En 2016 déjà, le président du RCD, avait indiqué qu’il « n’y a pas de lien entre la fermeture des frontières et le conflit au Sahara occidental ». Deux ans auparavant, en février 2014, il avait expliqué que « des problèmes beaucoup plus importants se sont posés entre l’Algérie et le Maroc sans que cela aboutisse à la fermeture des frontières », allusion faite, à la guerre des sables de 1963 et l’éclatement de la crise du Sahara occidental en 1975. « Ce dernier problème a provoqué une fermeture des frontières mais momentanée. Et le problème du Sahara occidental est pris en charge par les Nations-Unies », avait-il soutenu.

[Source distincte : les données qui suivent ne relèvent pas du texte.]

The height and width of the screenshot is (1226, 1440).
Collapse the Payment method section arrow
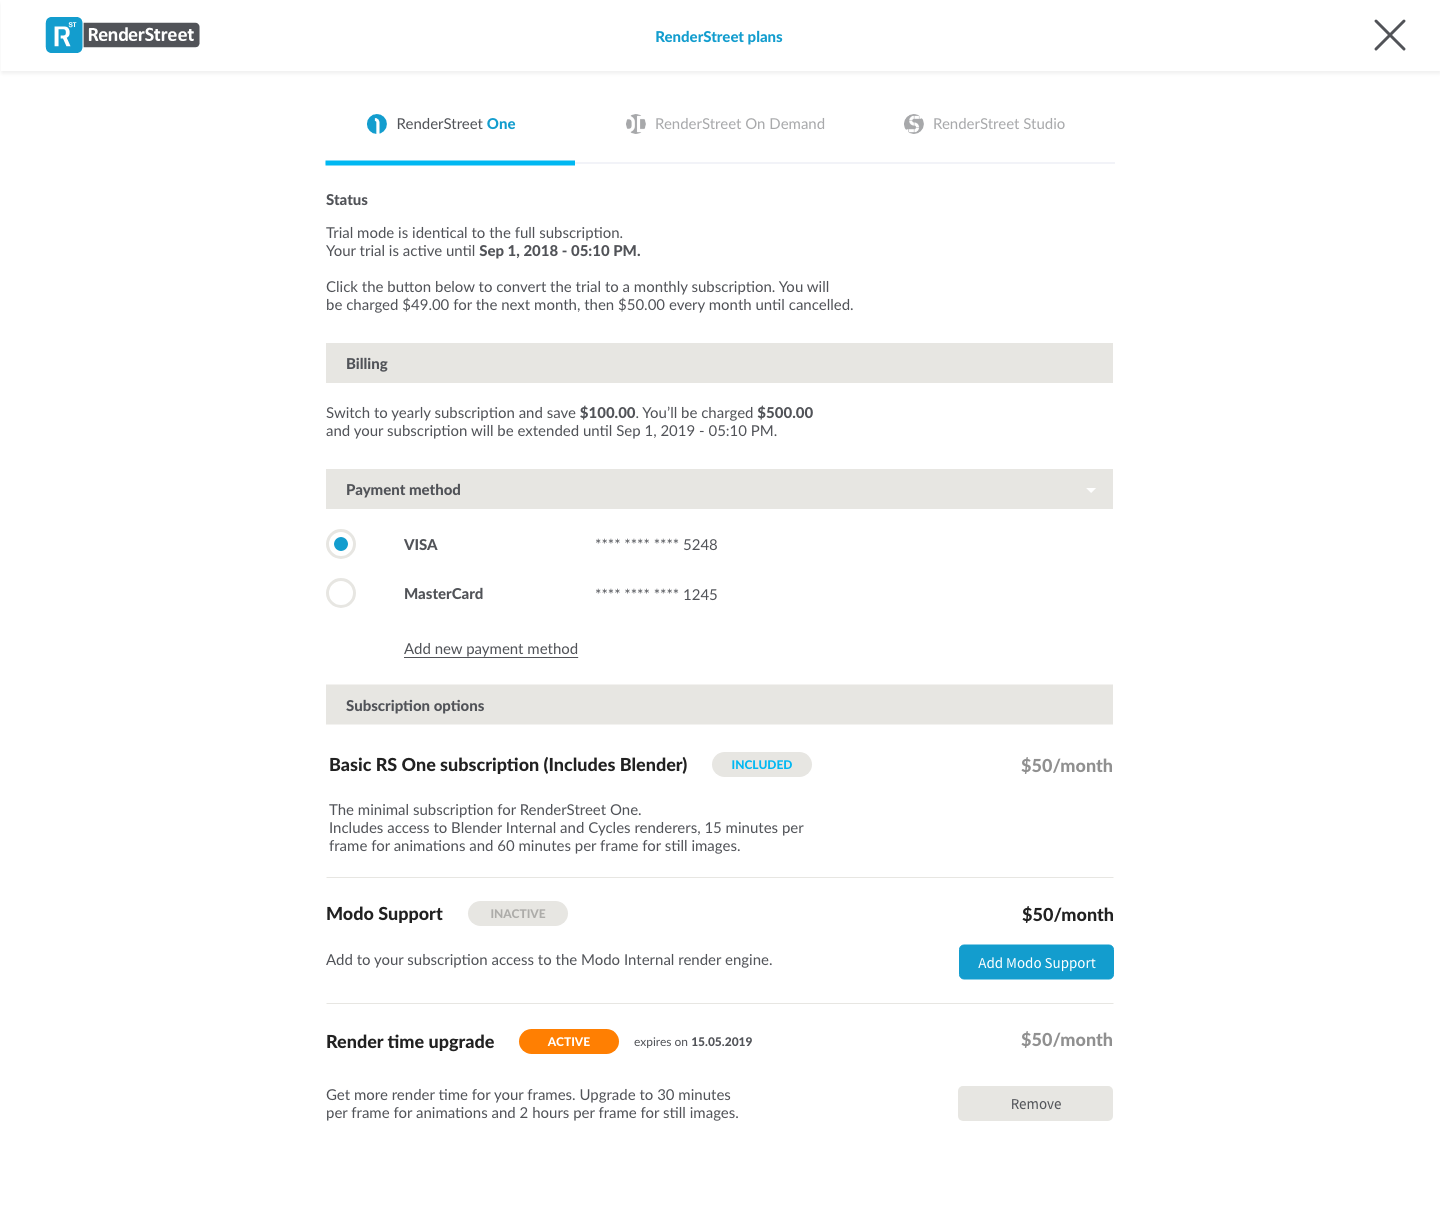coord(1091,490)
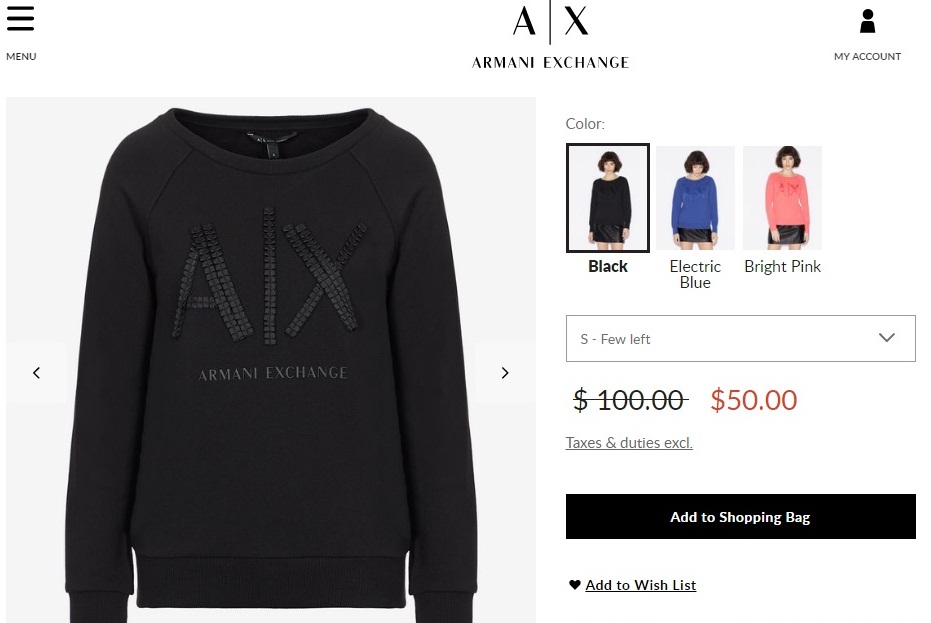
Task: Click the Electric Blue text label
Action: pos(695,274)
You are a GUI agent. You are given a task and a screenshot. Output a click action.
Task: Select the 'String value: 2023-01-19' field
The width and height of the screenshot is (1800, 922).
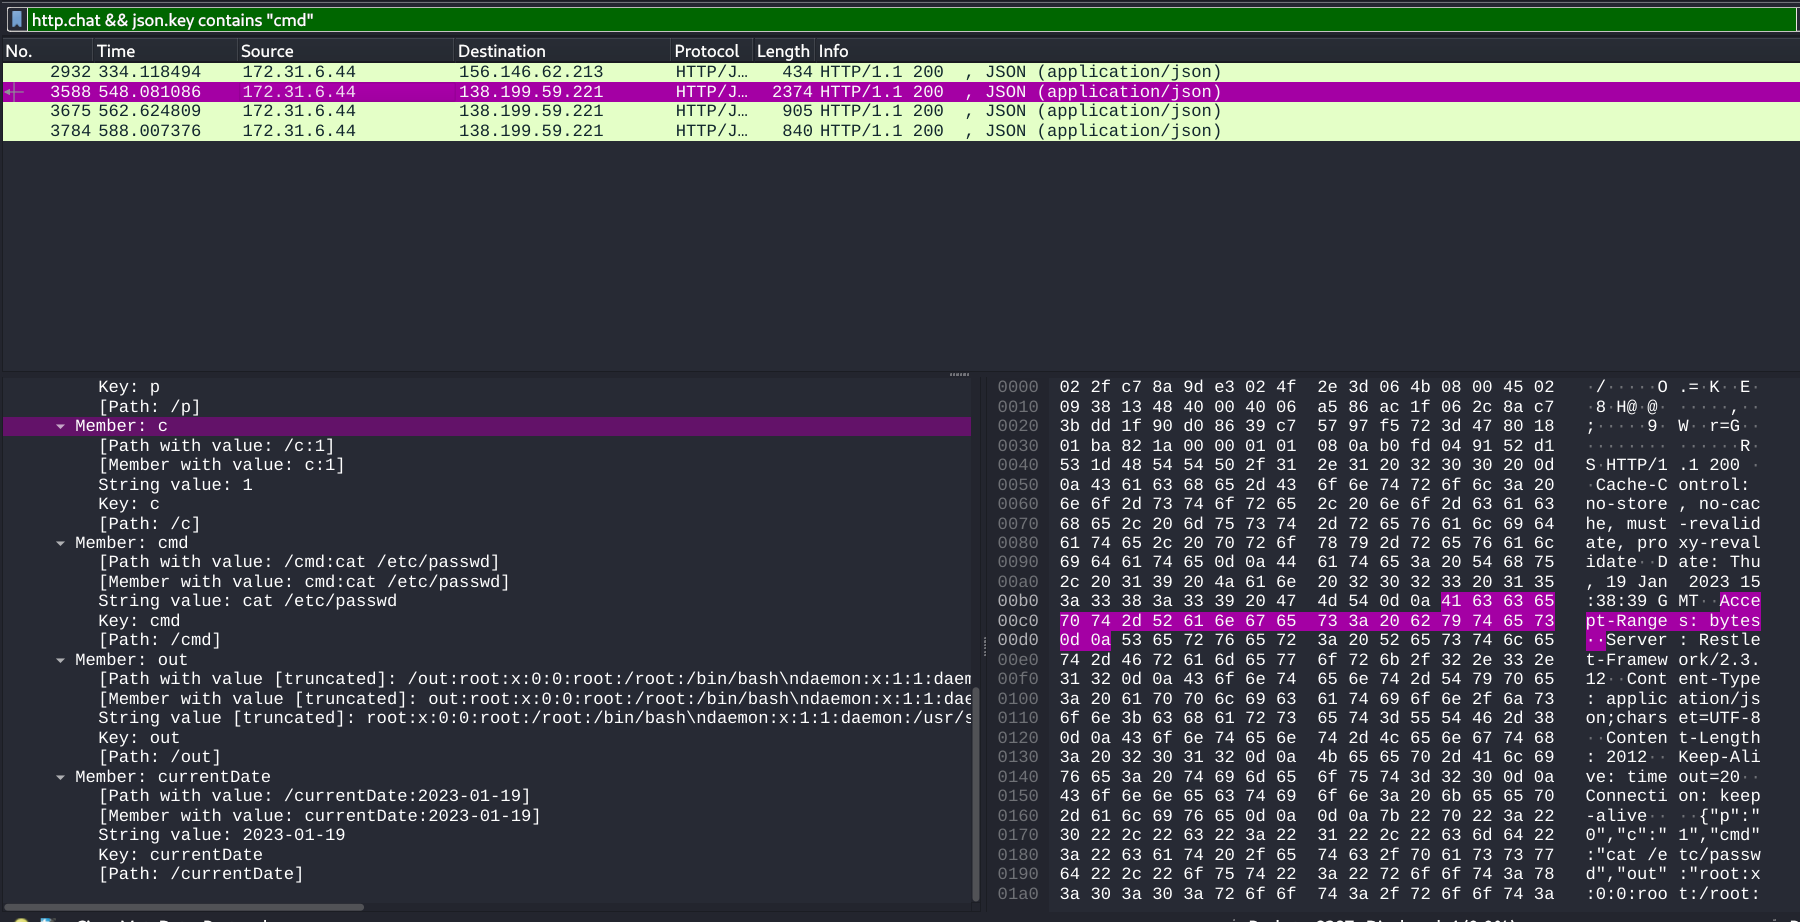221,835
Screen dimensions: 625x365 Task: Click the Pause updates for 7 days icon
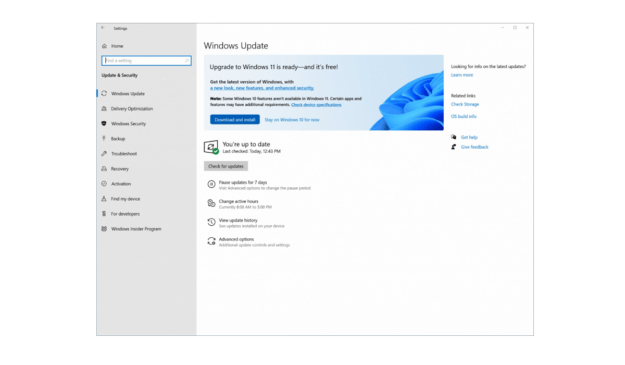pyautogui.click(x=211, y=184)
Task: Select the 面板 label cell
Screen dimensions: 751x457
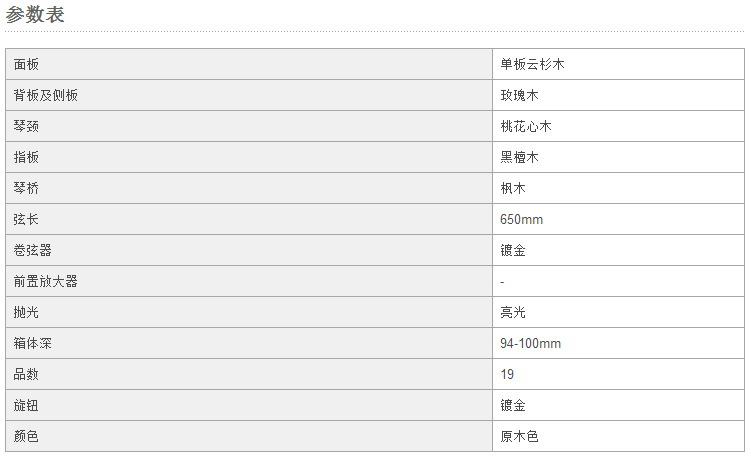Action: [x=249, y=64]
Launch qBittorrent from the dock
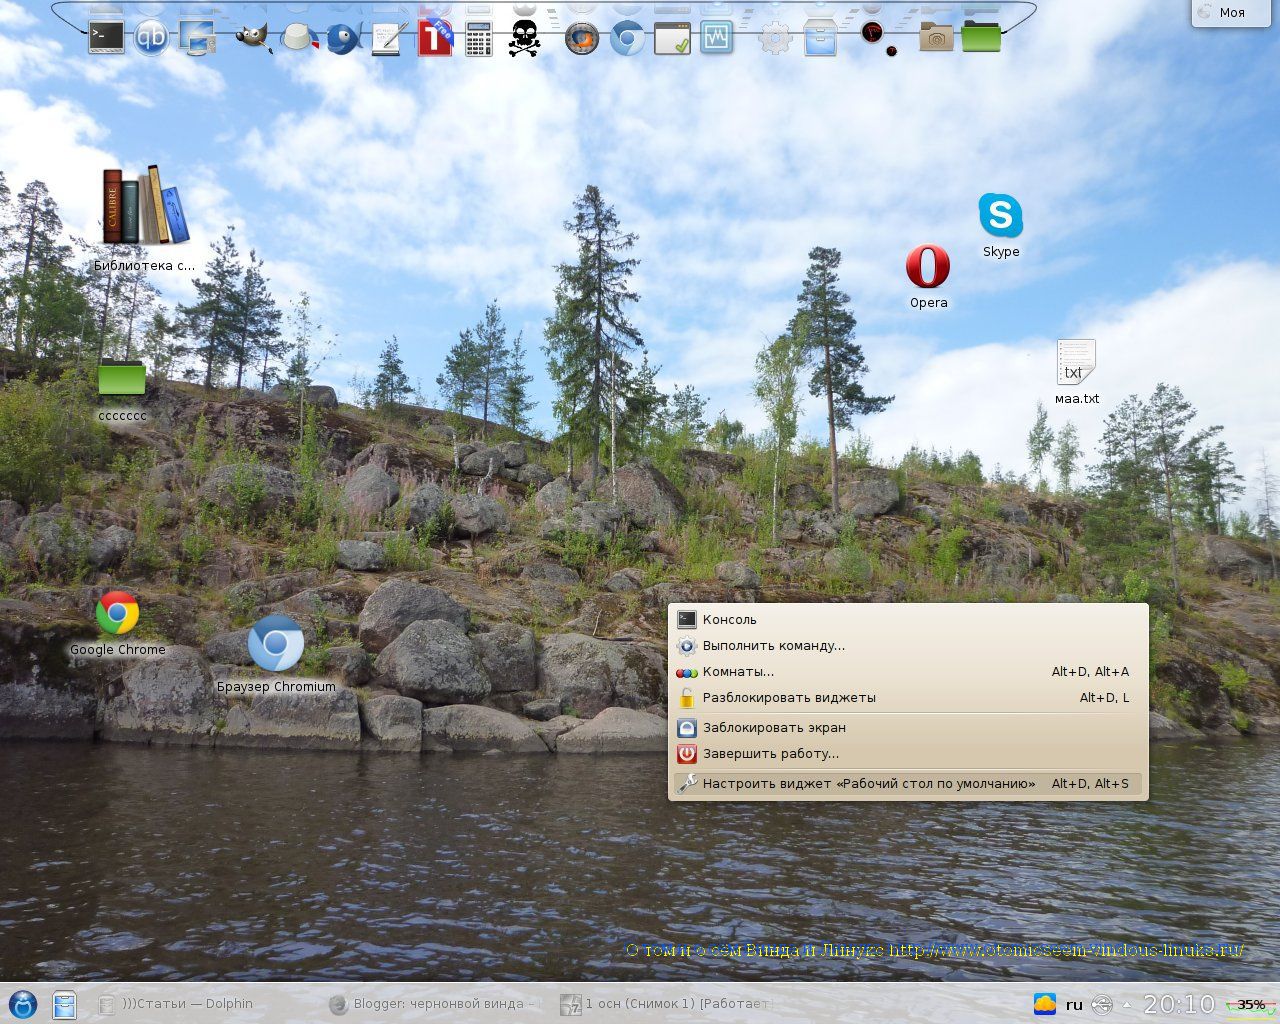Screen dimensions: 1280x1024 click(x=151, y=38)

Tout a commencé en août 1994. Déjà l’Algérie affrontait à l’époque un terrorisme sanguinaire et la situation économique et sécuritaire particulièrement difficile. Cet état de fait n’a pas empêché le royaume marocain à lâcher son voisin et le charger d’accusations gravissimes. Ainsi après un attentat à Marrakech, le royaume rendait responsables les services de renseignements algériens et fermait ses frontières. Alger décidait alors de fermer sa longue frontière de  1 500 km avec le royaume.